*Work instructions*
**a.** Reproduce the futures trading system overview word for word, between "Price is the" and "not external news.", inclusive.
**b.** Pick up the futures trading system overview after its final sentence and continue writing it.

*Given text*
** BEGIN **

System Architecture & Research Foundation

A systematic futures trading system built on 14 peer-reviewed research papers spanning market microstructure, time-series momentum, volatility forecasting, and statistical validation.

Section I

Core Axioms

Four non-negotiable principles that constrain every design decision in the system.

Reality-First Analysis

Price is the only ground truth. When any analytical output contradicts observed price behavior, the analysis is wrong. Informed by Bouchaud, Farmer & Lillo (2009): most market information comes from supply and demand dynamics, not external news.

Survival Precedes Profit

The primary objective is surviving long enough for edge to compound. Every strategy must pass the Deflated Sharpe Ratio test (Bailey & López de Prado, 2014), which corrects for selection bias under multiple testing. Position sizing uses a conservative fraction of the Kelly Criterion—maintaining a safety margin against edge overestimation.

Modularity & Isolation

Every component is independently testable and replaceable. The processing interface remains invariant whether consuming historical data or live market feeds. Validated through CPCV (López de Prado, 2018), which demands performance be testable across combinatorial data splits.

Let Winners Run

A portion of each position takes a fixed exit for base-rate profitability. The remainder trails with a wider stop, capturing the full extent of trending moves. Consistent with Moskowitz, Ooi & Pedersen (2012): time-series momentum in futures persists for 1–12 months. The system’s job is to stay in the trade long enough to capture that persistence.

Section II

Decision Architecture

Every trade passes through a multi-layer pipeline. No single signal triggers execution—multiple independent conditions must converge before capital is deployed. The majority of candidate signals are rejected at the first layer.

Higher-Timeframe Directional Gating

Multiple higher timeframes must confirm directional alignment before the execution layer considers any entry. This gate draws from research on time-series momentum persistence in futures markets (Moskowitz, Ooi & Pedersen, 2012) and the empirical finding that order flow exhibits long memory across timescales (Bouchaud, Farmer & Lillo, 2009). The gate is the system’s most powerful filter—the majority of candidate signals never pass it.

Entry Trigger Detection

Once directional alignment is confirmed, the system evaluates structural price action patterns for entry quality. Each candidate trigger is scored against multiple criteria. Only patterns meeting the quality threshold advance to confluence evaluation.

** END **

(Target position records)

** BEGIN **

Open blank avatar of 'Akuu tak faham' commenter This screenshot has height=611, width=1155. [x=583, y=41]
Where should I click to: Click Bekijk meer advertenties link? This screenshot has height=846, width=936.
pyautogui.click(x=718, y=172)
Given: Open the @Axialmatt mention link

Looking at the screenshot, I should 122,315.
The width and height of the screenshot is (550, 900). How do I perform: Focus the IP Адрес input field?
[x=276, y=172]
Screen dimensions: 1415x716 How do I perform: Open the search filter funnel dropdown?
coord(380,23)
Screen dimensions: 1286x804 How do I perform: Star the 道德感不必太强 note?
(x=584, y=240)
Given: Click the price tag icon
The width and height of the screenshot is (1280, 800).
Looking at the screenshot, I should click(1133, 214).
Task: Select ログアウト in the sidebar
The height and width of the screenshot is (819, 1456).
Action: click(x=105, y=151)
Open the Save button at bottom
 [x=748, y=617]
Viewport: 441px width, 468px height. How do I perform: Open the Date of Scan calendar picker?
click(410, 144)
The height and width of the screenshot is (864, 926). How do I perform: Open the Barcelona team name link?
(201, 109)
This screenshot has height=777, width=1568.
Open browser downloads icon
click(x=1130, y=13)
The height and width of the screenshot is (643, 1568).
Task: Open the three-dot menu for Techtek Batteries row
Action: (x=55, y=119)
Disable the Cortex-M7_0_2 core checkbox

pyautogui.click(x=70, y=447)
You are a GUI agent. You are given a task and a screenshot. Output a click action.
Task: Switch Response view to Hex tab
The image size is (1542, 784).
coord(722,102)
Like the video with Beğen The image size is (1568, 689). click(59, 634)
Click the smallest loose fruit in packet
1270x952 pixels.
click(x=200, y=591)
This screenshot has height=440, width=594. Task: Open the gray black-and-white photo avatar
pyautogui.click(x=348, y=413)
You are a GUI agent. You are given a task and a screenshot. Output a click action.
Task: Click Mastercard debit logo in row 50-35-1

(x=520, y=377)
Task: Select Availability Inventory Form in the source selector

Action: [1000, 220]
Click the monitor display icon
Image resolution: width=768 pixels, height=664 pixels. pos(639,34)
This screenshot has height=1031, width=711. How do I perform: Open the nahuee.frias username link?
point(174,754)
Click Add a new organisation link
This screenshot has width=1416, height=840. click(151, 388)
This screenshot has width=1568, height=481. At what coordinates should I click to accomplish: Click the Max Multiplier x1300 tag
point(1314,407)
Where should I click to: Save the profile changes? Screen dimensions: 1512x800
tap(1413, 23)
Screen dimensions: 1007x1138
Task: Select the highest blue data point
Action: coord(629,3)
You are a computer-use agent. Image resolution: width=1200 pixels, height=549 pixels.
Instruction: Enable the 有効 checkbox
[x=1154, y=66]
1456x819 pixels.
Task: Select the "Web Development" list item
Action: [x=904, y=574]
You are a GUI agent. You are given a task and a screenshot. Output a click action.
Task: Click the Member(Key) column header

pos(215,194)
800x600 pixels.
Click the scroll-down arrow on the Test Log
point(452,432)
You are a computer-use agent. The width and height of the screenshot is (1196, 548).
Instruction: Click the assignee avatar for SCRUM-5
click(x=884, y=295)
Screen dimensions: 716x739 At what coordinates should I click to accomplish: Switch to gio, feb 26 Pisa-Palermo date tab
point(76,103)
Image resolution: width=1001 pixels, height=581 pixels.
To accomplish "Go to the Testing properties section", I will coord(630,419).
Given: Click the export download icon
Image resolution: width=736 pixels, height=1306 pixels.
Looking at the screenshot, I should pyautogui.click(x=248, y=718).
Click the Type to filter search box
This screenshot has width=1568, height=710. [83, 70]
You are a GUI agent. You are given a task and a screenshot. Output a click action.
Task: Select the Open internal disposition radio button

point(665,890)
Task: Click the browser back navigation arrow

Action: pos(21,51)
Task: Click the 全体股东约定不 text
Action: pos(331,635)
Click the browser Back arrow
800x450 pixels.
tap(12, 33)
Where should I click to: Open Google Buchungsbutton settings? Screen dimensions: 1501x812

** END **

*Answers to each task*
**a.**
Price is the only ground truth. When any analytical output contradicts observed price behavior, the analysis is wrong. Informed by Bouchaud, Farmer & Lillo (2009): most market information comes from supply and demand dynamics, not external news.

**b.**
Confluence Scoring

Multiple independent signals must converge before capital is deployed. Each signal contributes to a weighted confluence assessment; the system requires sufficient agreement before acting. This multi-factor approach reduces the probability of acting on spurious signals (Gu, Kelly & Xiu, 2020).

Risk Calibration

Stop-loss placement and position sizing are calibrated to current market volatility, not fixed parameters. The system uses ATR-based calculations that adapt dynamically, ensuring consistent risk per trade in dollar terms regardless of market conditions (Corsi, 2009).

Section III

Multi-Timeframe Analysis

The system analyzes price across a hierarchy of timeframes, from macro trend down to execution context. Higher timeframes carry more authority—the execution layer only acts when the broader hierarchy confirms directional bias.

The gate detects the observable footprint of institutional order splitting. Large parent orders from institutional participants are broken into thousands of child orders executed over extended periods. This creates a long-memory property in order flow (Bouchaud, Farmer & Lillo, 2009)—meaning directional bias on higher timeframes has genuine predictive power for the execution timeframe. Not because of pattern recurrence, but because of persistent supply-and-demand imbalance that takes time to fully absorb.

This is consistent with research showing time-series momentum persists for 1–12 months across dozens of futures markets (Moskowitz, Ooi & Pedersen, 2012). The system does not attempt to predict when momentum will end—it participates while the higher-timeframe hierarchy confirms the trend is intact, and exits when it doesn’t.

Section IV

Signal Generation

Within the decision pipeline, specific signal types are evaluated at the trigger and confluence layers. Each signal type is grounded in market microstructure research.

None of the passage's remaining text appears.